__Aim of the exercise__
Extract, from the listing that follows, each line containing the word "link".

[Record set — start]

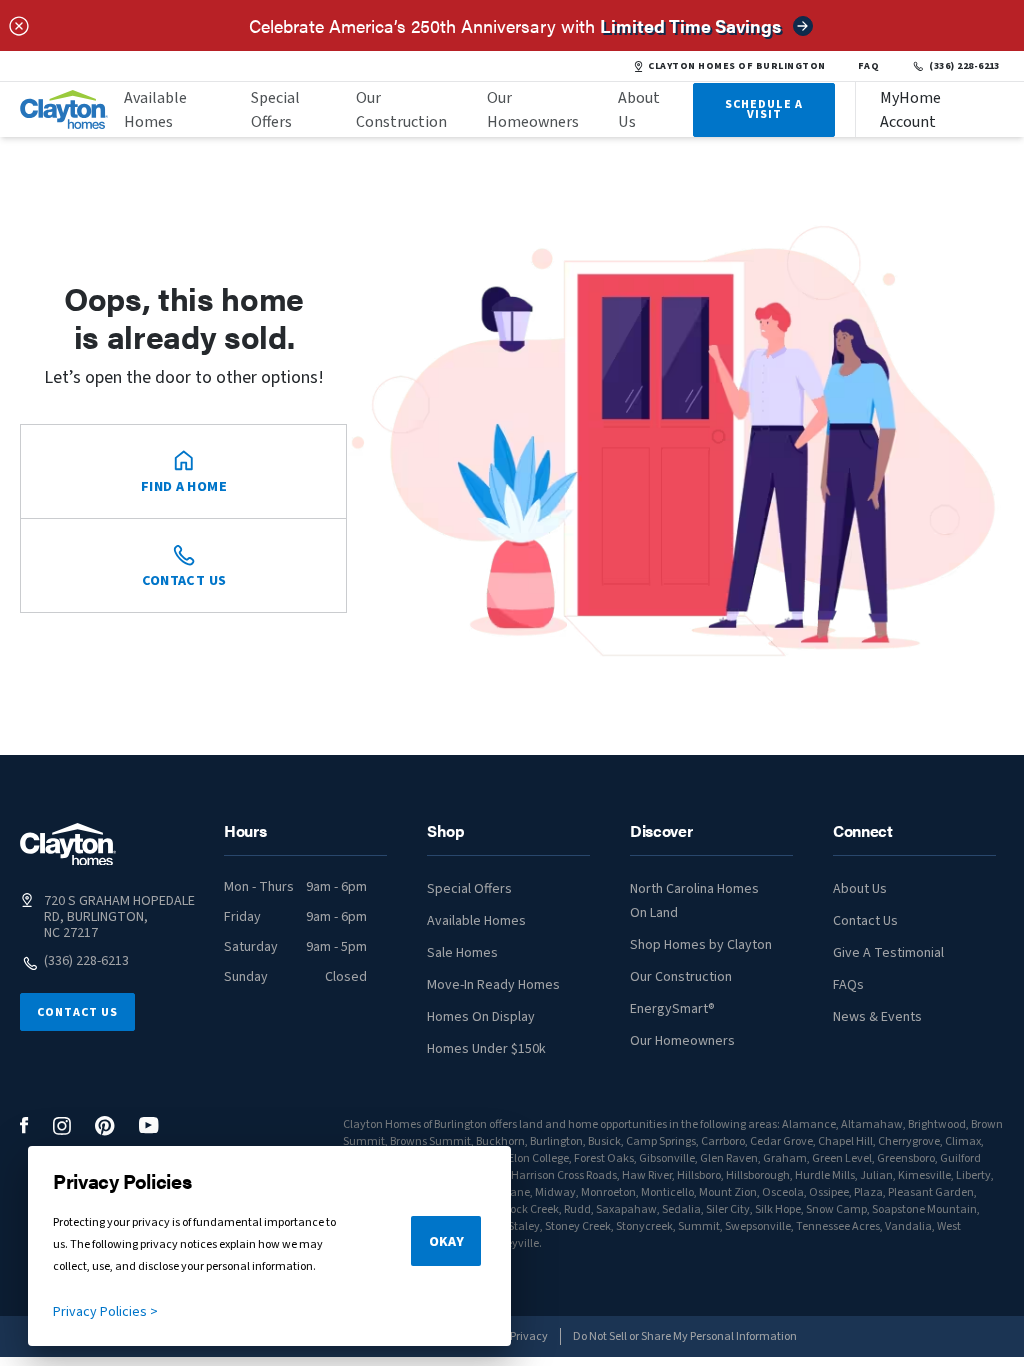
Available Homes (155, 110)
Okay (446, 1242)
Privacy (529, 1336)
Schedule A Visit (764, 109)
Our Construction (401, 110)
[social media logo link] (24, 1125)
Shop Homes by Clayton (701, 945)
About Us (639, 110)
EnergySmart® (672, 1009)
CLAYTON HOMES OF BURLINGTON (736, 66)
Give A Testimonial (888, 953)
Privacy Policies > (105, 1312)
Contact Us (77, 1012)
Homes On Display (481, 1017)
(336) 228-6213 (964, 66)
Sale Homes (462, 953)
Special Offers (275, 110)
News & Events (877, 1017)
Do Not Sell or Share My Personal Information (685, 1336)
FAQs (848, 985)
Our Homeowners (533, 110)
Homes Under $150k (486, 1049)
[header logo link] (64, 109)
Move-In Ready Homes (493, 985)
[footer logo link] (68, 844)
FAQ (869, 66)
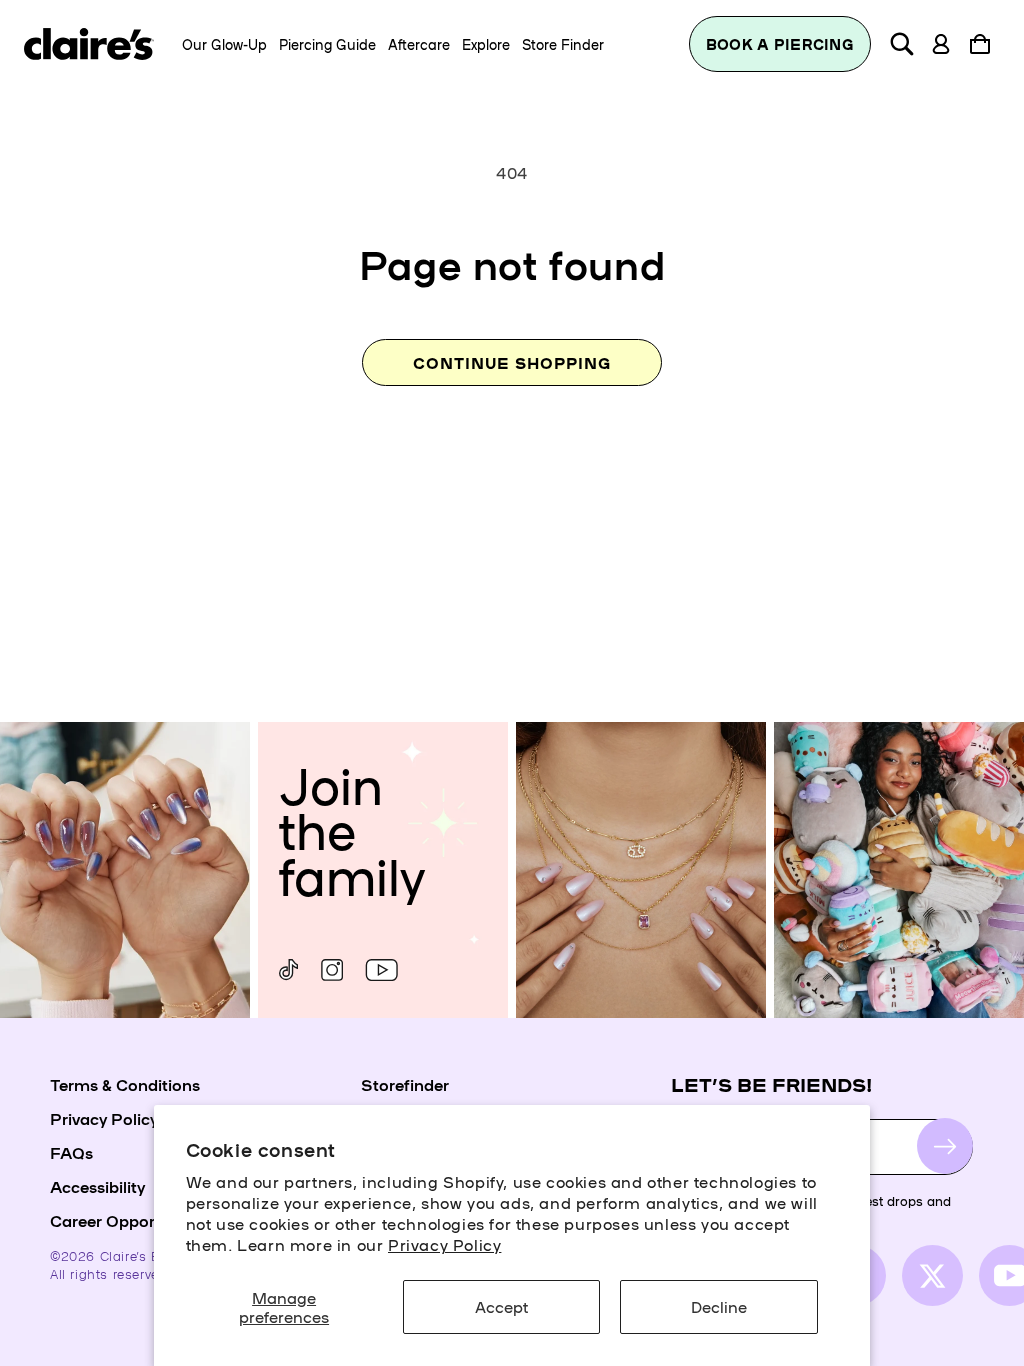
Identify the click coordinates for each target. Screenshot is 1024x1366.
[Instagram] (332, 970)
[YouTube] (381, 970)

[Record set — finish]

__Exercise result__
[social media logo link] (24, 1125)
[header logo link] (64, 109)
[footer logo link] (68, 844)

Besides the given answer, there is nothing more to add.